** Passage given **
On January 1st, 1901, the Commonwealth of Australia was established and since then we have had twenty-nine Prime Ministers, starting with Edmund Barton, with Malcolm Bligh Turnbull the current incumbent.
Kanganoulipian poet Dave Drayton has used the twenty-nine Prime Ministers as the backbone of his new collection of poems, “P(oe)Ms”. Each of the Prime Minister’s names anagrammatically make up the poems about their era at the head of Australian politics.
All of the classic Australian references are contained here, riding on a sheep’s back, gambling on horses, and the political moments are captured using the constraint of anagrams, of the leader’s names, to present an historical document of our country.
Robert James Lee Hawke
Smash a beer O Robert
Set the hawk to “walk”
Smash a beer O Robert
A wet beak breaks the talk
This is a small section of the nineteen-line poem dedicated to Bob Hawke, a Prime Minister known for his drinking.
Every one of these poems, although constrained by anagrams, captures the political thought of the time, with more recent examples being Anthony John ‘Tony’ Abbott having the line “A boat, not a bathtoy.” In reference to his ongoing mantra about refugees “Stop The Boats”, our only female Prime Minister Julia Eileen Gillard…”Rare gendered ruler”. A very clever use of language, to bring the idiosyncrasies of the leaders, and the political climate of the times flooding back.
This is not all political speak though, with many humorous references, John Gorton on the grog, Malcolm Fraser with his pants down, Harold Holt “He had held a towel”. For overseas readers, John Gorton was continually questioned in the press about his drinking habits, Malcolm Fraser wandered into a Memphis hotel lobby without his pants claiming he had been drugged, Harold Holt went missing whilst swimming on Portsea Beach, assumed drowned.

** Given exercise 1 **
List every Australian Prime Minister named in the review of "P(oe)Ms."
** Given exercise 2 **
Write the next paragraph of the review of "P(oe)Ms," picking up right after its last sentence.

** Rows on where targets appear **

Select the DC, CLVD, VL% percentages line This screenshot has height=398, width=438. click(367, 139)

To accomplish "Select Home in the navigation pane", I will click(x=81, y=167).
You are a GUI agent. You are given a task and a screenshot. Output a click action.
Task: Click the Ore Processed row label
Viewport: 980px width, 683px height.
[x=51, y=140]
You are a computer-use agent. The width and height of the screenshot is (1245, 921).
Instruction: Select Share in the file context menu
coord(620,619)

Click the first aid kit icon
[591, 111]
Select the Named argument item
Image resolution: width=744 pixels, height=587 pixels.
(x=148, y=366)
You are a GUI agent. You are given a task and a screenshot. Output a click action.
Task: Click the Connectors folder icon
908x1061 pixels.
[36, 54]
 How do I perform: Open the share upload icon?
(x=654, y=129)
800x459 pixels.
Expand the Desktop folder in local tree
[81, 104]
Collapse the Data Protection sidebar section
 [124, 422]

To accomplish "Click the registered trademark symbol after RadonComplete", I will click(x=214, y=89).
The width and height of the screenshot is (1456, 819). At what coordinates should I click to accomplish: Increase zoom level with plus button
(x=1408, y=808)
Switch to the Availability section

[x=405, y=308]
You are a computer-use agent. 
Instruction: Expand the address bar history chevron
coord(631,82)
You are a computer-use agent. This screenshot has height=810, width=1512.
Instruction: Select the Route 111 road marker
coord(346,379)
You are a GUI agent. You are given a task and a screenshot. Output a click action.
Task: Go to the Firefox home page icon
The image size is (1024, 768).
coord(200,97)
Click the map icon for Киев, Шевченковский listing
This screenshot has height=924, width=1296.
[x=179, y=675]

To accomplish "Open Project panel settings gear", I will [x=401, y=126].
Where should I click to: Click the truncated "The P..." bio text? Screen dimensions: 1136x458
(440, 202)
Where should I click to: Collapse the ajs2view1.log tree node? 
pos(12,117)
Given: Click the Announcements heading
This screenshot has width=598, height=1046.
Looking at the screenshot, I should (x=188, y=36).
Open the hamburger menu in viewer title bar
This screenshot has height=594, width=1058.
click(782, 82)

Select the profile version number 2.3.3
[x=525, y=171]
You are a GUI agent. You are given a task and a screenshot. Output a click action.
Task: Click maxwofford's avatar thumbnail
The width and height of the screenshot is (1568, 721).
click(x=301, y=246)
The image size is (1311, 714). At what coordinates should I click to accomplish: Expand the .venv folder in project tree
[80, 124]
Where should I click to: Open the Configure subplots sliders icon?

** Expected answer 1 **
Edmund Barton
Malcolm Bligh Turnbull
Robert James Lee Hawke (Bob Hawke)
Anthony John 'Tony' Abbott
Julia Eileen Gillard
John Gorton
Malcolm Fraser
Harold Holt

** Expected answer 2 **
Each poem contains a sketch of the accompanying PM and these are also humorous, Tony Abbott playing in the bath, Malcolm Turnbull taking a selfie…
An enjoyable collection that personally recalled a number of political moments in Australian history that I had forgotten, as well as giving me a lesson on a number of Prime Minister’s I knew nothing about, and their idiosyncrasies. A great accompaniment to Amelia Dale’s “Constitution”, who I interviewed here, and it is very heartening to see the young Australian poets challenging the literary boundaries, as well as the political establishment.
Only a short review today, but the interview with Dave Drayton is very educational indeed, as always I am very grateful to the poet for his time and the thought that he has put into his answers. I hope this interview enlightens you on the use of Oulipoen constraints.
And I am very pleased that he has made mention of today’s NRL (National Rugby League competition) Grand Final and the appearance of Macklemore, overseas readers may not know that Australia we are currently undergoing a hurtful postal survey about same sex marriage and Macklemore’s song “Same Love” has become a political hot potato for the extreme right soothsayers.
Q. Your bio says you are “Kanganoulipian”, can you explain?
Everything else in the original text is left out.